絶妙な距離感が生み出す写真【書評】
「ふるさとは遠きにありて思ふもの」。そううたったのは金沢出身の詩人室生犀星である。梅佳代は、最初の写真集『うめめ』に「早く柳田村(評者注・現石川県鳳珠郡能登町)からでたくて、カメラマンになればイチローとか芸能人と結婚できる」、そう思って写真学校に入学した、と書いている。念願かなって村を離れ、写真学校のある大阪、そして東京と住まいを移しながら、たびたび戻っては故郷の人たちを撮り続けてきた。
最初の一枚は、グラウンドに水をまく二人の野球部員が写っている。

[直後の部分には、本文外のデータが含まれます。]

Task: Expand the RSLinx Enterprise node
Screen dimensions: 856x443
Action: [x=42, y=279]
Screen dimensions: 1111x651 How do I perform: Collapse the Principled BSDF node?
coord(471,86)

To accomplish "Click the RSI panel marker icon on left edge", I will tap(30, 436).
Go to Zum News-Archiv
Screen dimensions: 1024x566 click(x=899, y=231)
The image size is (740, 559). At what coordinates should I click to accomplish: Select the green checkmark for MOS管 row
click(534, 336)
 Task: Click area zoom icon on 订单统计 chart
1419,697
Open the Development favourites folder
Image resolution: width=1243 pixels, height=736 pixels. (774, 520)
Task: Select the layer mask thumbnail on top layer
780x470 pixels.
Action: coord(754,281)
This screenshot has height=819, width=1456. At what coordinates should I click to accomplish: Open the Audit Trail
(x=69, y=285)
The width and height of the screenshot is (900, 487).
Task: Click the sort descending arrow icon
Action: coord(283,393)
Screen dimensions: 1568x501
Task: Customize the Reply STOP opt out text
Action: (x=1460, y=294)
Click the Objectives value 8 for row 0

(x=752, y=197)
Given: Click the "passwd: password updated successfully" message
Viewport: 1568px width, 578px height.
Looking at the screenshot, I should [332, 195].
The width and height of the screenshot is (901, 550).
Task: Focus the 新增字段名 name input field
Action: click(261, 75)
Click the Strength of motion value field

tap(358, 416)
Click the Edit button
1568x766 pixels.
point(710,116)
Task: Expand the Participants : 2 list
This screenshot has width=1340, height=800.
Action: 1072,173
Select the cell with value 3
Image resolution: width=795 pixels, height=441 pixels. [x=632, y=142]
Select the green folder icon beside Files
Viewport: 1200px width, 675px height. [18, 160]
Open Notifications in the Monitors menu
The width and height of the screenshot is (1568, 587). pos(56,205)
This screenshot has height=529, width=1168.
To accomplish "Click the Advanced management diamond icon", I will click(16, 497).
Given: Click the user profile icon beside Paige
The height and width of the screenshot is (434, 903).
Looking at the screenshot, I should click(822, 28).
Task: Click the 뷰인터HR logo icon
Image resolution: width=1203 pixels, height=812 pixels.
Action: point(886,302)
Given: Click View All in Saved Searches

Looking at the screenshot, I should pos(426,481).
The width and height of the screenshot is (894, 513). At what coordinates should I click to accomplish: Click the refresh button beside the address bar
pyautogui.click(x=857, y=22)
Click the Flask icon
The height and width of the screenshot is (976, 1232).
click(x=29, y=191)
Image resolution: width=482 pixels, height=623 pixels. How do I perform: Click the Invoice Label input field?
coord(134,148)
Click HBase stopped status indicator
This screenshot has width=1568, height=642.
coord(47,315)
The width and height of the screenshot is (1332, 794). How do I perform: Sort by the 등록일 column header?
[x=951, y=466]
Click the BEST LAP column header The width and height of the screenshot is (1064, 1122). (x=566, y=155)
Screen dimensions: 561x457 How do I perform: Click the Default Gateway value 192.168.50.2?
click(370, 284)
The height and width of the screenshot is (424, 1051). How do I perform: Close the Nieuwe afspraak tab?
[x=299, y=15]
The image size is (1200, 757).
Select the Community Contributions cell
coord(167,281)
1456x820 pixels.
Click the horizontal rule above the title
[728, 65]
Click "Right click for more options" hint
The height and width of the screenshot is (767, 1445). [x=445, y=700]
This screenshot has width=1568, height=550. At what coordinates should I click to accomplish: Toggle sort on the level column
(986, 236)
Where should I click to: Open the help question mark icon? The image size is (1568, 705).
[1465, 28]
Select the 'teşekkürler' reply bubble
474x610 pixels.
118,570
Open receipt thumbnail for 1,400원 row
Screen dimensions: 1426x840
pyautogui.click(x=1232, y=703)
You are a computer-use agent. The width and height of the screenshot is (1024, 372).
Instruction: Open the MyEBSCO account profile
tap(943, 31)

ホースの先端から勢いよくほとばしる水がゆるいS字カーブにゆがんで空へと向かい、その下にかすかに虹がかかっている。
当の少年たちもたぶん気づいていないであろう一瞬をとらえる、この動体視力の良さはいったい何なのか。梅佳代が大好きなイチローみたいに、連続した時間の中の決定的な瞬間が、彼女には動きを止めて見えているのではと思えてくる。たとえ同じものを眺めていたとしても、自分には見えないような何かが彼女の写真にはいつも写っていて、だからはっとさせられるのだ。
「梅佳代ほどカメラを手元から離さない写真家を僕は知らない」。彼女の最初の発見者で、編集者・写真家でもある都築響一は梅佳代の個展の図録にそう書いた。「ひとりだけで、カメラを抱えて歩きながら、頭と目と、シャッターを押す指を直結させる回路をつくってきた」。だからこそ、彼女は日常の中にひそむ小さなシャッターチャンスを逃さない。
近所の子供たち。中学生。じいちゃんとばあちゃん。妹。実家の犬。『のと』に写っているのは過去の写真集でも取り上げられてきたような対象で、彼ら彼女らが、とびきりの変顔で白目をむき、ピースサインを出し、ときにはぽーんと宙に浮いていたりもする。
被写体はカメラがあることを意識していないわけではない。むしろ意識しているからこその白目でありピースサインなのだが、カメラを向けられることを受け入れている、のびやかな空気が伝わってくる。写真家梅佳代は、異物としての気配を消しながら同時に被写体の注意を引いて、それしかないと言いたくなる表情を相手から引き出す。もしかしたら、その一枚を撮るまでにはおそろしく長い時間が流れているのかもしれない。
故郷は遠くて近い。近くて遠い。高校を出てすぐ能登を離れた梅佳代は、能登の人であり能登の人でない。内にいながら外からも眺める独特のポジショニングで、相手のごく近くまで寄ることもできるし、変わらないものを見て新鮮に驚くこともできる。彼女の写真の撮りかたに通じる故郷への絶妙な距離感が、はっとさせる写真の一枚一枚に反映されている。